**WRITTEN TASKS:**
1. List each thing Ahmed Ezz did during the assessment, according to the prison account.
2. Write the next part of the prison account, starting after its final sentence.

— start TEXT SEGMENT —

The prison officials stated that they would act legally and reasonably towards the four officials, according to the prosecutors' orders and in compliance with the rule of the prison by-laws which apply to all inmates.
"During the assessment, Ahmed Ezz burst into tears and refused to put on the prison uniform. He was gasping for a cigarette and pleaded with a guard to light it for him. Ezz, in his mid-forties, has not stopped crying since his arrival at the prison on Thursday," a warden said.
"With tears running down his face, Ezz is repeating that he did not do anything wrong and that he is the victim of false accusations," the warden said.
He added that the former Interior Minister was talking arrogantly to the prison guards and officers, giving them orders rather than obeying their instructions.
"El-Adli ordered a non-commissioned officer to salute him and remove his handcuffs. But the non-commissined officer refused and insisted that a hand-cuffed Adli should walk with him to the reception office like any newcomer," the guard said.

— end TEXT SEGMENT —
— start DATA LINES —

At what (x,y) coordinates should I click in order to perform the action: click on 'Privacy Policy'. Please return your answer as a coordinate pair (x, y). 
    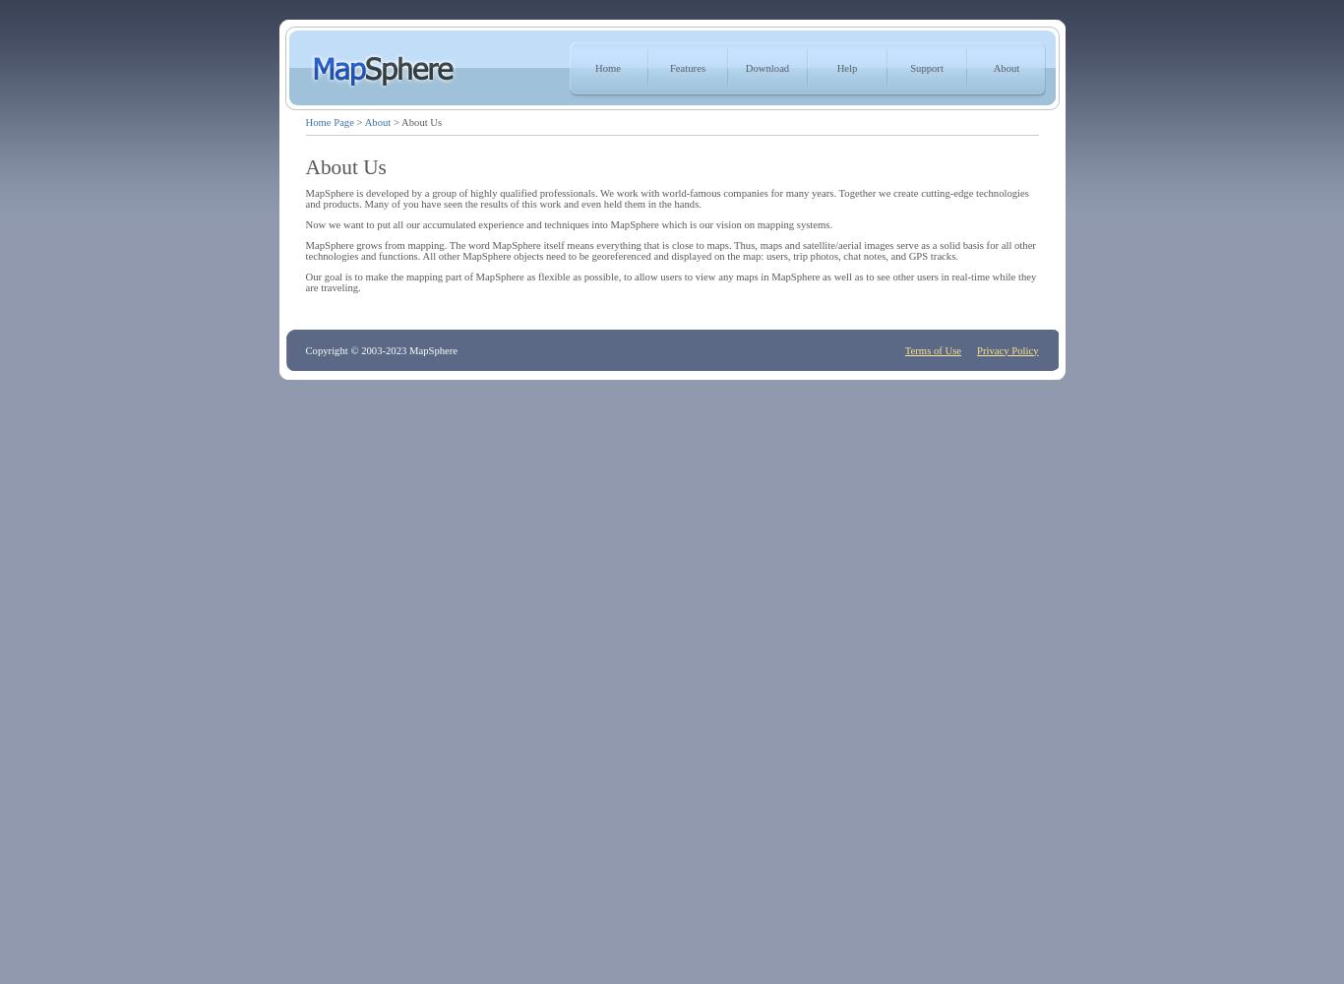
    Looking at the image, I should click on (976, 348).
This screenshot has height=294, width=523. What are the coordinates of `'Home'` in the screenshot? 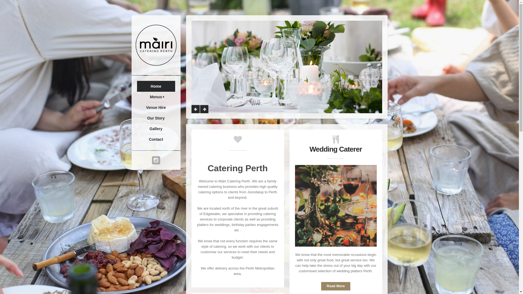 It's located at (155, 86).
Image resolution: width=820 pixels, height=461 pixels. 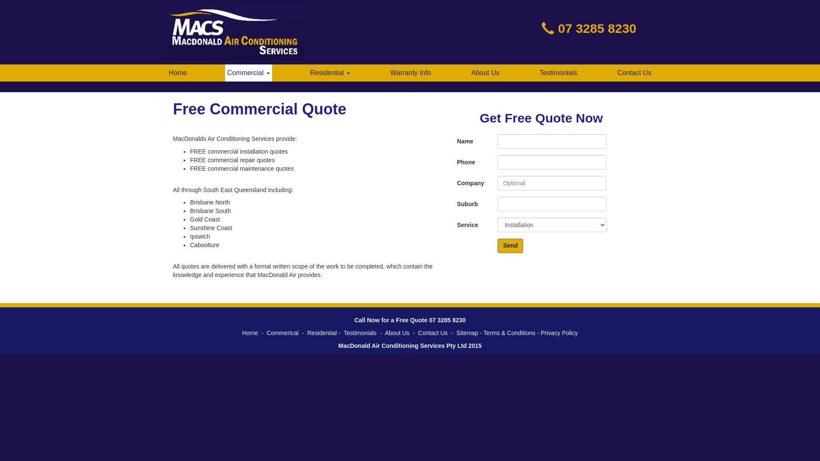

— end DATA LINES —

**OUTPUTS BY TASK:**
1.
- Burst into tears
- Refused to put on the prison uniform
- Gasped for a cigarette
- Pleaded with a guard to light it for him

2.
Another guard said that ex-Tourism Minister Garranah was calm on his first day in jail. "But he refuses to talk to any one or eat prison food. He has ordered food from his own house," the guard said, adding that the former minister was trying to keep his self-respect and integrity.
Each one of these officials is trying to survive the prison experience in a different way. "Ezz says he is sad because most of his top-shot friends have abandoned him and even some members of his family, including his wife, have turned their back on him," a guard said, adding that the ex-steel magnate was reduced to tears when he was welcomed by his old rival Hisham Talaat Moustafa, a real estate mogul.
Moustafa is in the same prison for hiring a hit man to murder his former lover, a Lebanese pop star, in a case that put a spotlight on the political power of wealthy businessmen with links to the Government in Egypt.
Moustafa, 50, one of the country's wealthiest businessmen, welcomed the weeping Ezz with a big hug.
"Why did it take you so long to come here, my friend," the guards heard a gloating Moustafa telling Ezz outside the packed courtyard.
Moustafa, a former member of Parliament's Upper House, the Shura Council, was also a member of the then ruling party's Policies Committee, which was chaired by ex-President Hosni Mubarak's son Gamal.
Defence lawyers argued, among other things, that the evidence was insufficient to implicate their clientes.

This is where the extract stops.